For security providers, this could translate into more efficient monitoring operations, particularly as event volumes continue to grow.
Data shows significant reduction in false alarms
Noonlight reports that its combined AI and human verification approach is already delivering measurable results in commercial deployments.
“Across our commercial partners, Verify has demonstrated meaningful improvements in both false alarm reduction and response efficiency,” Tassone said. “For partners using our newer Verify capabilities, we’ve seen a 45% reduction in false alarms.”
The addition of intervention tools, such as Talkdown, allows agents to interact directly with individuals on-site.
“When agents use intervention tools such as Talkdown, individuals leave the scene voluntarily 37% of the time,” Tassone said. “In an additional 8% of cases, extended footage allows agents to determine the person is an authorized employee—preventing unnecessary police dispatch while ensuring legitimate threats are not missed.”
Looking at broader operational data, the company highlights the scale of event handling.

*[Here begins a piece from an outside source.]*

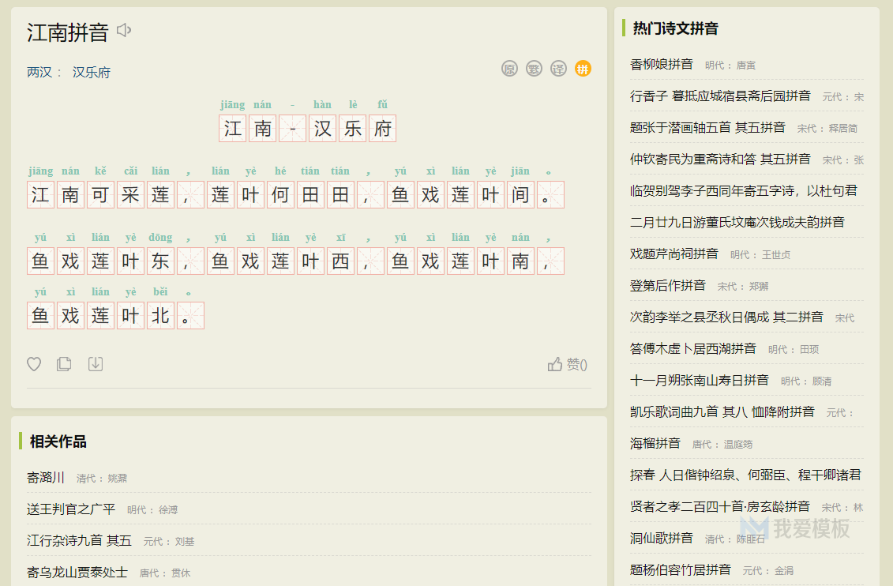Switch to traditional characters using 繁 icon

tap(534, 68)
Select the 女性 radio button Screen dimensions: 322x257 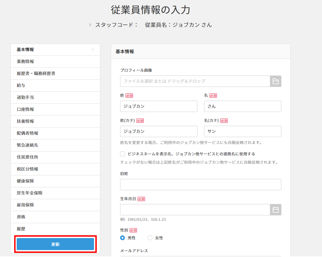pos(150,238)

“In 2025, across all Noonlight partners using Verify, Noonlight agents reviewed 7.5M+ events,” Tassone said. “99.3% of false alarms were filtered out before alarm creation and police dispatch,” he added.
The average verified response time was reported at 29 seconds, with over 150 confirmed arrests linked to verified incidents.
For integrators and end users, these figures highlight the potential impact of improved alarm verification on both operational efficiency and public safety.
Identifying the root causes of false alarms
The data also provides insight into why false alarms occur in commercial environments.
“69% – Employees performing routine activity; 18% – Person or vehicle in a public area; 11% – No person visible in the clip; 2% – Other causes,” Tassone said.
These findings underline the limitations of traditional motion detection and even some forms of video analytics.
For integrators, this reinforces the need for solutions that can provide better context and filtering before alarms are escalated.
Subscription model supports scalable deployments
In terms of business model, Noonlight is positioning Verify as a predictable, subscription-based service.
“Verify is offered as a monthly subscription based on the number of deployed camera endpoints (nodes),” Tassone said.
Each subscription includes a pool of human-reviewed events that can be shared across the deployment.
“Each subscription tier includes a pool of human-reviewed verification events that can be used across the entire account, allowing partners to flexibly allocate usage across their deployment rather than being constrained by limits on individual devices,” he added.
The company also highlights a departure from per-event pricing models.
“With Verify, AI-powered event filtering is included with unlimited events as part of the subscription, so partners don’t have to worry about volume-based overages as their deployments grow,” Tassone said.
For integrators, this approach could simplify pricing and make it easier to scale deployments without unpredictable costs.
Hybrid models gain traction in video monitoring
Noonlight’s latest upgrade highlights a broader shift in the security industry toward hybrid monitoring models that combine automation with human oversight.
As video analytics continue to improve, the challenge is no longer just detecting events, but determining which events matter.
By using AI to filter large volumes of video data and human agents to verify context and take action, solutions like Verify aim to bridge this gap.
For security systems integrators, the key considerations will be how such platforms integrate with existing systems, how they impact operational workflows, and how they can be packaged as part of a broader service offering.
As the volume of video data continues to grow, solutions that can reduce noise while maintaining reliability are likely to play an increasingly important role in the evolution of video monitoring.